### AIM OF THE TASK
Copy each line below exactly.

### DATA FOR REVIEW
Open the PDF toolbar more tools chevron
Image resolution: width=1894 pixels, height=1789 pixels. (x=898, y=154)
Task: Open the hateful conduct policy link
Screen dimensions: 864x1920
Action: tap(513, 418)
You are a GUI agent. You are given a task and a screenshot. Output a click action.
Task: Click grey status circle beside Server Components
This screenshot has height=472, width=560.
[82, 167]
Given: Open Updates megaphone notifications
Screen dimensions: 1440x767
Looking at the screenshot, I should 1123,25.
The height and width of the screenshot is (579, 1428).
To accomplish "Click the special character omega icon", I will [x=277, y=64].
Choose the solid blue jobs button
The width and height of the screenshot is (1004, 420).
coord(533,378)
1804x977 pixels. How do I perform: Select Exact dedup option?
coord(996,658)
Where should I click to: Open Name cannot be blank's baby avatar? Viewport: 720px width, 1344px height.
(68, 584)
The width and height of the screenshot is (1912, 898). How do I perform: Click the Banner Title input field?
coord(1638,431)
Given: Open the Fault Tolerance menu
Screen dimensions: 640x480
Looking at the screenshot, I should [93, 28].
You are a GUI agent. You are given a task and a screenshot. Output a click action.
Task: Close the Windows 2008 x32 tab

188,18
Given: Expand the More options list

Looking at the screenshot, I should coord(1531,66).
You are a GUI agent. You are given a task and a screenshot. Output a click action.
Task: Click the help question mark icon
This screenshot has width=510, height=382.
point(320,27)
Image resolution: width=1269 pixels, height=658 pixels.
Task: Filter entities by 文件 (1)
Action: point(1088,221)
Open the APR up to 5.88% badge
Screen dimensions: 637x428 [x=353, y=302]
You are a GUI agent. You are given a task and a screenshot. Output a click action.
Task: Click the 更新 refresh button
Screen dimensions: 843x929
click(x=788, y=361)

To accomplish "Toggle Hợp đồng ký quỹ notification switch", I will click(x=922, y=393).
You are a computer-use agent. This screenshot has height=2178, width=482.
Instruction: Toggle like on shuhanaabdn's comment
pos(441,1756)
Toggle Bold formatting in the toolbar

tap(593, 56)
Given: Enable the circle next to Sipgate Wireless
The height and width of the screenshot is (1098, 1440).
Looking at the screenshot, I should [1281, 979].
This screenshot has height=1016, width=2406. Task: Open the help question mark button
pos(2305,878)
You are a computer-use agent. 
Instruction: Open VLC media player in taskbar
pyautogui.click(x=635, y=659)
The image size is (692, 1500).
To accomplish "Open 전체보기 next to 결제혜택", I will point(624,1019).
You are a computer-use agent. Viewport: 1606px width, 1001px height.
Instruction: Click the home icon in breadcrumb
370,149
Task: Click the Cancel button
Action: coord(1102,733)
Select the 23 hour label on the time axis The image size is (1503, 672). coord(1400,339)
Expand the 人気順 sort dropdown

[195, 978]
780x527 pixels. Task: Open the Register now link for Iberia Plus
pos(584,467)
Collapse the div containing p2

### OUTPUT FOR THIS EXERCISE
Open the PDF toolbar more tools chevron
Image resolution: width=1894 pixels, height=1789 pixels. (x=898, y=154)
Task: Open the hateful conduct policy link
Screen dimensions: 864x1920
Action: tap(513, 418)
You are a GUI agent. You are given a task and a screenshot. Output a click action.
Task: Click grey status circle beside Server Components
This screenshot has height=472, width=560.
[82, 167]
Given: Open Updates megaphone notifications
Screen dimensions: 1440x767
Looking at the screenshot, I should 1123,25.
The height and width of the screenshot is (579, 1428).
To accomplish "Click the special character omega icon", I will [x=277, y=64].
Choose the solid blue jobs button
The width and height of the screenshot is (1004, 420).
coord(533,378)
1804x977 pixels. How do I perform: Select Exact dedup option?
coord(996,658)
Where should I click to: Open Name cannot be blank's baby avatar? Viewport: 720px width, 1344px height.
(68, 584)
The width and height of the screenshot is (1912, 898). How do I perform: Click the Banner Title input field?
coord(1638,431)
Given: Open the Fault Tolerance menu
Screen dimensions: 640x480
Looking at the screenshot, I should [93, 28].
You are a GUI agent. You are given a task and a screenshot. Output a click action.
Task: Close the Windows 2008 x32 tab

188,18
Given: Expand the More options list

Looking at the screenshot, I should coord(1531,66).
You are a GUI agent. You are given a task and a screenshot. Output a click action.
Task: Click the help question mark icon
This screenshot has width=510, height=382.
point(320,27)
Image resolution: width=1269 pixels, height=658 pixels.
Task: Filter entities by 文件 (1)
Action: point(1088,221)
Open the APR up to 5.88% badge
Screen dimensions: 637x428 [x=353, y=302]
You are a GUI agent. You are given a task and a screenshot. Output a click action.
Task: Click the 更新 refresh button
Screen dimensions: 843x929
click(x=788, y=361)

To accomplish "Toggle Hợp đồng ký quỹ notification switch", I will click(x=922, y=393).
You are a computer-use agent. This screenshot has height=2178, width=482.
Instruction: Toggle like on shuhanaabdn's comment
pos(441,1756)
Toggle Bold formatting in the toolbar

tap(593, 56)
Given: Enable the circle next to Sipgate Wireless
The height and width of the screenshot is (1098, 1440).
Looking at the screenshot, I should [1281, 979].
This screenshot has height=1016, width=2406. Task: Open the help question mark button
pos(2305,878)
You are a computer-use agent. 
Instruction: Open VLC media player in taskbar
pyautogui.click(x=635, y=659)
The image size is (692, 1500).
To accomplish "Open 전체보기 next to 결제혜택", I will point(624,1019).
You are a computer-use agent. Viewport: 1606px width, 1001px height.
Instruction: Click the home icon in breadcrumb
370,149
Task: Click the Cancel button
Action: coord(1102,733)
Select the 23 hour label on the time axis The image size is (1503, 672). coord(1400,339)
Expand the 人気順 sort dropdown

[195, 978]
780x527 pixels. Task: Open the Register now link for Iberia Plus
pos(584,467)
Collapse the div containing p2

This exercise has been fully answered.